I feel hemmed up at home. I’m not a prisoner, not a dog on a chain, just a guy who is tired of Netflix and too inept to do most home repairs.

Given other people’s circumstances, it seems like a silly complaint, but here I am complaining anyway because during this global pandemic, I miss traveling more than anything.

I’m not missing the road solely because I can’t go anywhere. The time of year has as much to do with it as anything else. I work a lot during February and March, so we usually celebrate the end of me not being at home much with a long weekend somewhere – a concert in Nashville, a ball game in Atlanta, a museum in St.
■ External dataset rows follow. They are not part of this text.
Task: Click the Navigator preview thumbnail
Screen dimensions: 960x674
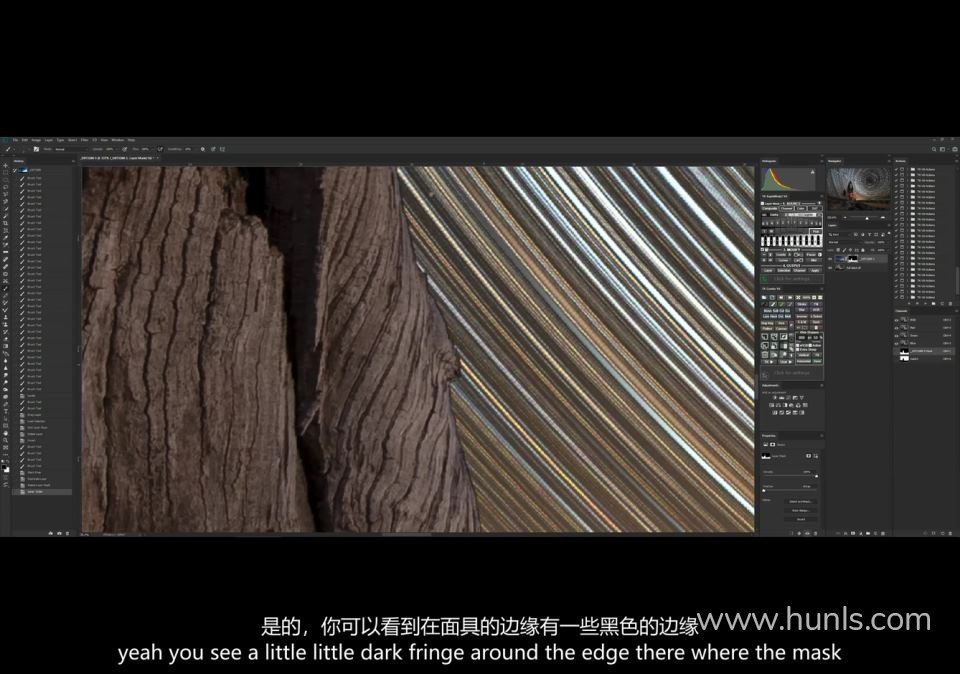Action: [858, 189]
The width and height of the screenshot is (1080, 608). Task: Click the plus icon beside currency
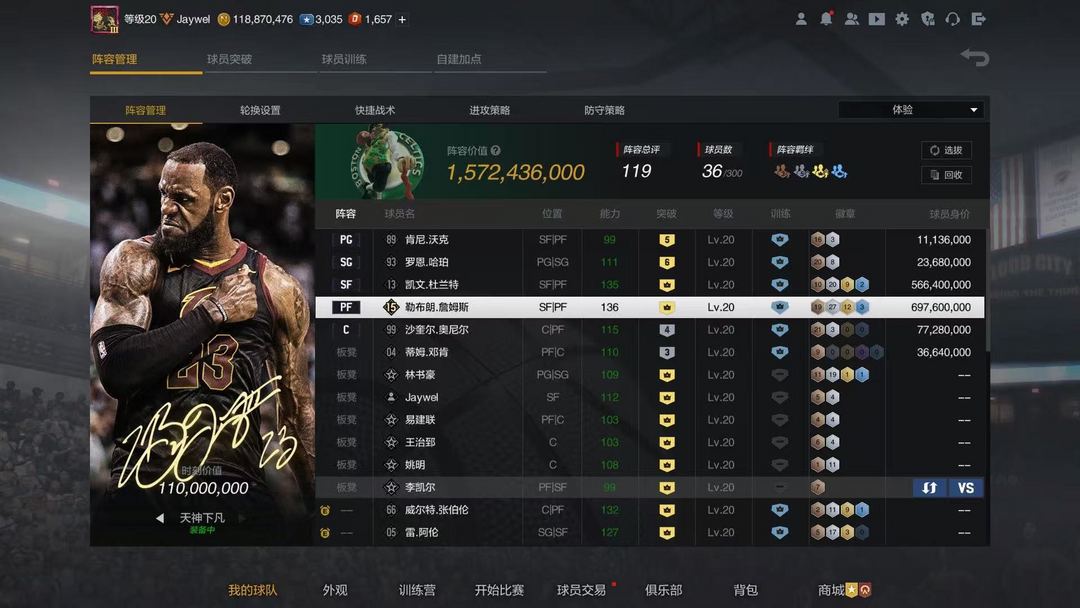pyautogui.click(x=402, y=19)
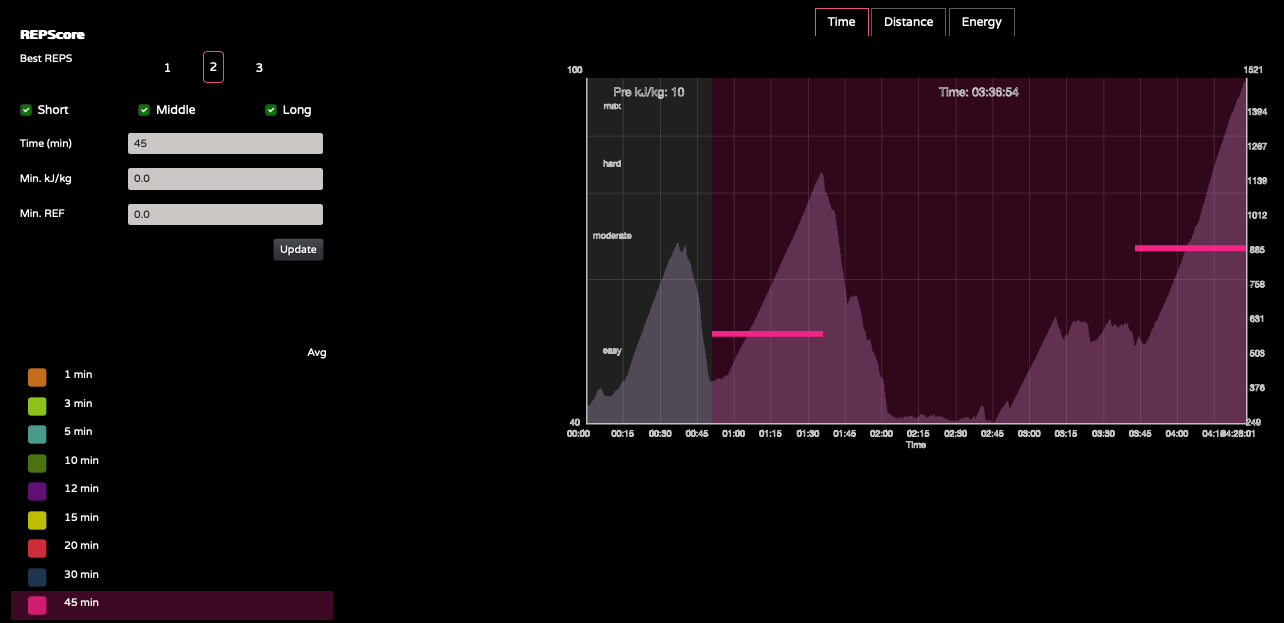The image size is (1284, 623).
Task: Select the teal 5 min swatch
Action: pos(37,434)
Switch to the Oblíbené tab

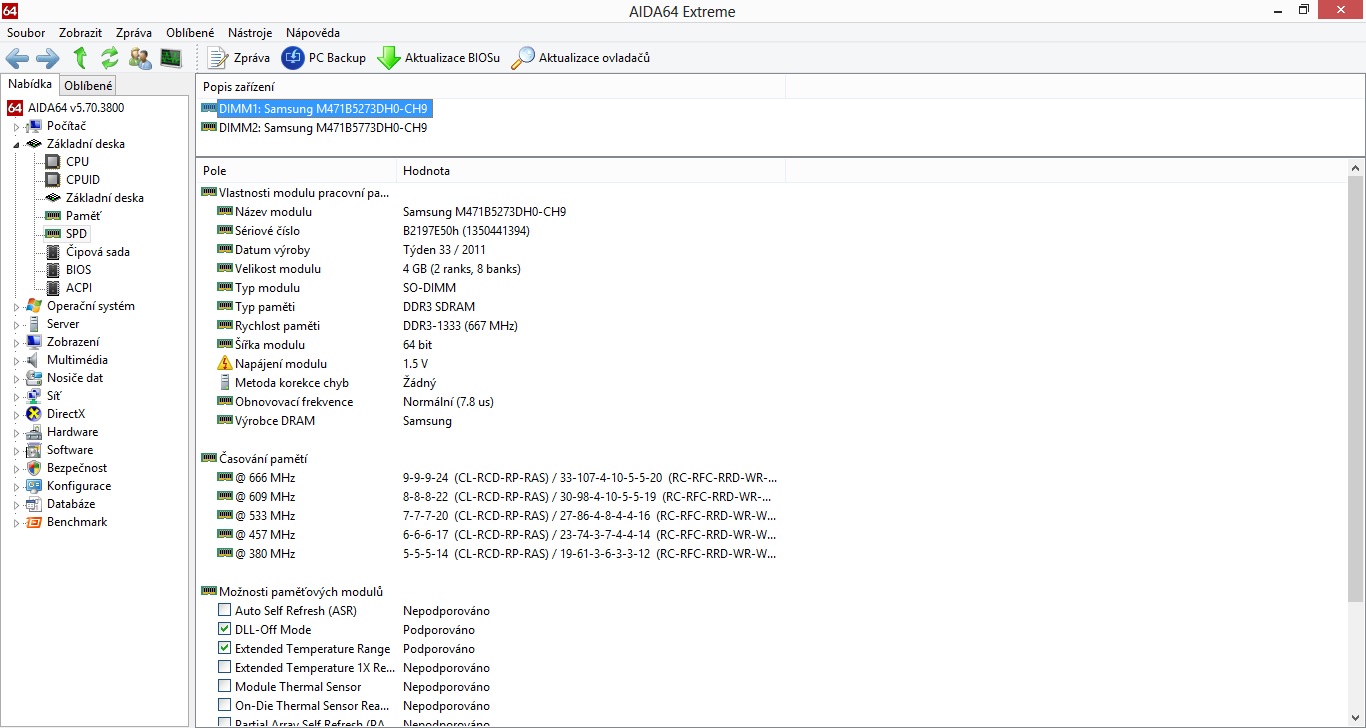[89, 86]
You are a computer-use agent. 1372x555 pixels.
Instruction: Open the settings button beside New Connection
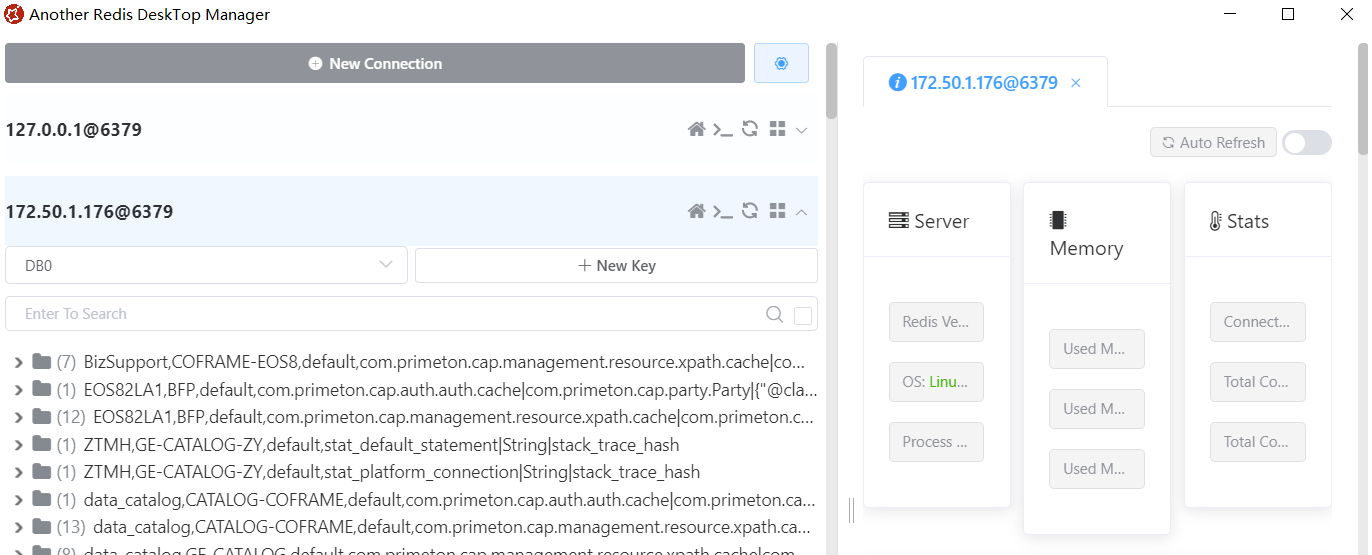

Louis. That’s my ideal trip.

I’ve never been anywhere I didn’t want to leave after four days, but I love spending the weekend somewhere new.

I don’t care where we’re going. I just love to go.

I love packing the car up with luggage and chargers and snacks that almost never get eaten. I love looking at Yelp for the best places to eat along the way. I love waking up at three or four and drinking more coffee than usual. I love seeing my wife asleep in the passenger seat and my son in the rearview mirror.

I love being somewhere new when the sun rises.

Some of my best vacation memories have nothing to do with the place I went. They are memories of what I did going or coming. I read Stephen King’s “Insomnia” on the way to South Carolina with my mother and siblings. I have a vague recollection of the ocean, but I remember that book like I finished it yesterday.

These days I can’t lie in the backseat with a book, but I can set the cruise and turn on a podcast. I have spent many miles listening to “This American Life,” “S-Town,” and “The Dollop.” Joe Rogan has kept me occupied with conspiracy theories and ancient alien discussions. I have heard so much of Theo Von that I catch myself talking like him.

Want to go somewhere? I’m in as long as we can listen to podcasts.

When this is over, and it’s safe to be anywhere else, we are headed out. Maybe Mexico, maybe Louisville, maybe Gatlinburg – but we will be somewhere. It will be good to be back in a restaurant or back at the mall, but more than anything, I want to be back on the interstate with the world waiting before me because “The joy is in the journey” and “The road to paradise is paradise.”

Stults is a performing songwriter from Russellville.